▶ [PASSAGE PROVIDED]
It should be noted that when auteurism first emerged in the 50s, directing was, as Sarris noted, almost exclusively a male domain, no more so than in Hollywood, a situation seemingly confirmed, by “that actress of actresses,” Lillian Gish who, after once directing a film in 1921, declared that directing was no job for a lady. Amidst Sarris’s select lists of hundreds of directors in the American cinema there was only one woman, Ida Lupino. He curiously chose to exclude the notable career of Dorothy Arzner as a director in Hollywood from the late 20s to the early 40s, leaving that task to his wife and fellow critic, Molly Haskell, then working towards her pathbreaking book ‘From Reverence to Rape’ subtitled ‘The Treatment of Women in the Movies’ (1973). Sarris commented that only two women - Leni Riefenstahl and Agnes Varda - had then risen above the “Oddities and One shot” classification accorded Lupino by him as an ‘oddity’ along with 14 male directors including ‘one shot’ directors Charles Laughton, Gene Kelly and John (The Alamo) Wayne.

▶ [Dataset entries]
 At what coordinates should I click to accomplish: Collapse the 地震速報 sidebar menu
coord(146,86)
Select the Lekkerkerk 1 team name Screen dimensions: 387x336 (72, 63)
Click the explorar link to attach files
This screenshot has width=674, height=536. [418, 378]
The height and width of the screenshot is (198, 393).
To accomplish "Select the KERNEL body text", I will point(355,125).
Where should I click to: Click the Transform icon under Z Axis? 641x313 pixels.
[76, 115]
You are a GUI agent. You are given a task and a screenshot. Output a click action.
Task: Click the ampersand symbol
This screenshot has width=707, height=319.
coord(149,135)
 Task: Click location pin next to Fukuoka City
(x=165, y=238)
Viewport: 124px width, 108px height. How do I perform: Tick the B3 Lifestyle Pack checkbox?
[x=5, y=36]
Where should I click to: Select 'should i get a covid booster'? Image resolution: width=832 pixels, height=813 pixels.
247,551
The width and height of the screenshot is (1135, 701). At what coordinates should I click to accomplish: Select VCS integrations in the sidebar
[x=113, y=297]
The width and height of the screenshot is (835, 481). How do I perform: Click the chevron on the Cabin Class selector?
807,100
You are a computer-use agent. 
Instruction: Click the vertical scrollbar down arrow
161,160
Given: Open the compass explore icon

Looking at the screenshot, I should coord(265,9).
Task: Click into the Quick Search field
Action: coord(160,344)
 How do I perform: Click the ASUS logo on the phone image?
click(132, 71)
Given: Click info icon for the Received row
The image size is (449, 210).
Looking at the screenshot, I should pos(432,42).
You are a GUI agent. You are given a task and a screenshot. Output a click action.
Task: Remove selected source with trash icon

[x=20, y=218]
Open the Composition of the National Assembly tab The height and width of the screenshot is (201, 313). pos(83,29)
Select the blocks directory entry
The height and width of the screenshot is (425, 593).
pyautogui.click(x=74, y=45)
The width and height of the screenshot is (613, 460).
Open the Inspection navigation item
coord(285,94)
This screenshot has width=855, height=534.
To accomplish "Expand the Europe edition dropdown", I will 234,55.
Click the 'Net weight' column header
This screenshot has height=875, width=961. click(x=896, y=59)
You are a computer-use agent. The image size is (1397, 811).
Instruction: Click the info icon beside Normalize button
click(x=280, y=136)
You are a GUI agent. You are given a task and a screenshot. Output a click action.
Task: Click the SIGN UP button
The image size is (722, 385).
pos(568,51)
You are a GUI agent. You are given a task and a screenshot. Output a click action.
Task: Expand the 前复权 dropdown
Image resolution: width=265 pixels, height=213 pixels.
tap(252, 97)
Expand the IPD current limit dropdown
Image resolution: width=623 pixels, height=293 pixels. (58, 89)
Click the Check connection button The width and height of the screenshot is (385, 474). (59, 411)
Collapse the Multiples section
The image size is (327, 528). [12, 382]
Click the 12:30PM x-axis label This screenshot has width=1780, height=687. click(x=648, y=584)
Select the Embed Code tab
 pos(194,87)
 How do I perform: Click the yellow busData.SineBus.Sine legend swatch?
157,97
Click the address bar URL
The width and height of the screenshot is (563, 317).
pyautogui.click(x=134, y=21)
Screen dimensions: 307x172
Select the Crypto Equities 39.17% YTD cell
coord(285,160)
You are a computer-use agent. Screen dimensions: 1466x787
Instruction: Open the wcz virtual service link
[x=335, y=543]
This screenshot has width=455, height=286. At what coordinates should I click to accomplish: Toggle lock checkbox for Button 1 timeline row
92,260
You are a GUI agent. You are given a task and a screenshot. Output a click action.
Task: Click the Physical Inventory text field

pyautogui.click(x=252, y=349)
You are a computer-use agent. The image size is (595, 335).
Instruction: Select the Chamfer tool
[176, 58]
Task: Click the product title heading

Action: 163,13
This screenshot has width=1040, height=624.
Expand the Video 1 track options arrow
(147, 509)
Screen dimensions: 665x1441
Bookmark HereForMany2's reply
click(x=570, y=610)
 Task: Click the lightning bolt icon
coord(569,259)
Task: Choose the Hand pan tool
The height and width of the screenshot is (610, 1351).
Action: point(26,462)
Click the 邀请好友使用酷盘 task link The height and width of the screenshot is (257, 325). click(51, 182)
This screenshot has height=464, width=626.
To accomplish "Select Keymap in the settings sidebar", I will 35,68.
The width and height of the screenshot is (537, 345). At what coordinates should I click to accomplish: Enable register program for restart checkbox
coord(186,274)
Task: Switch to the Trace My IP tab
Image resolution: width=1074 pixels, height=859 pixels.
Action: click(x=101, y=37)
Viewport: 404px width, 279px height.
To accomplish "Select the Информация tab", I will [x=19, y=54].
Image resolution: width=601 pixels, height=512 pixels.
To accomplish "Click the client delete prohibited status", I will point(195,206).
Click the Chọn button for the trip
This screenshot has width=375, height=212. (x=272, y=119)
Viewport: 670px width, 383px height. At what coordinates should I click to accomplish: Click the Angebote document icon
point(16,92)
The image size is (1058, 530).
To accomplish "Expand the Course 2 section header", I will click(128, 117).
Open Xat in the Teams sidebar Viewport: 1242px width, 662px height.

▶ [BRIEF A] According to the passage on auteurism, who was the only woman among Sarris's select lists of directors in the American cinema?
▶ [BRIEF B] List the directors that the passage on auteurism identifies as "one shot" directors.
▶ [BRIEF C] Continue the passage on auteurism from its last sentence.

▶ [ANSWER SPACE A] Ida Lupino.

▶ [ANSWER SPACE B] Charles Laughton, Gene Kelly, John Wayne

▶ [ANSWER SPACE C]
Barry Humphries, Barry Crocker
The Adventures of Barry McKenzie 


The new waves in France and West Germany with their director- focussed auteurism and autorenkino - embryonic notions of ‘writing with the camera’ (mise en scene) - formed the basis of a new, more open, modern aesthetic.  This played little evident formative role in the initial audience acceptance of a home-grown genre, 1971-6, in Australia’s film revival (Stork, The Adventures of Barry McKenzie, Alvin Purple, Petersen and Don’s Party, et al). In 1979 when the subsequent Australian period genre was at a low ebb, film critic John Hinde dissented from the earlier chorus of disapproval of ocker comedy by the critics which likely came, he contended, symptomatically from “an ancient unconscious streak of wowserism embedded in the Australian psyche.”  Audience approval of ocker or sexploitation comedies was reflected in their box office performance indicating “that they were in touch with some half-conscious self-recognition wandering in the impoverished sexual limbo of our culture.” The films in question, Hinde suggested, “offered, in effect, crude sketchy maps which might have enabled later films to make more detailed exploration of this terrain,” in the then more relaxed censorship environment (Dermody & Jacka vol 2 p.79). In the path-breaking American-Australian coproduction, Wake in Fright (1971), repression had been given disturbing expression to “a horror at the heart of Australia that is about the conditions of sexuality, as Meaghan Morris [said], by being about repression, violence and male segregation” (ibid 81).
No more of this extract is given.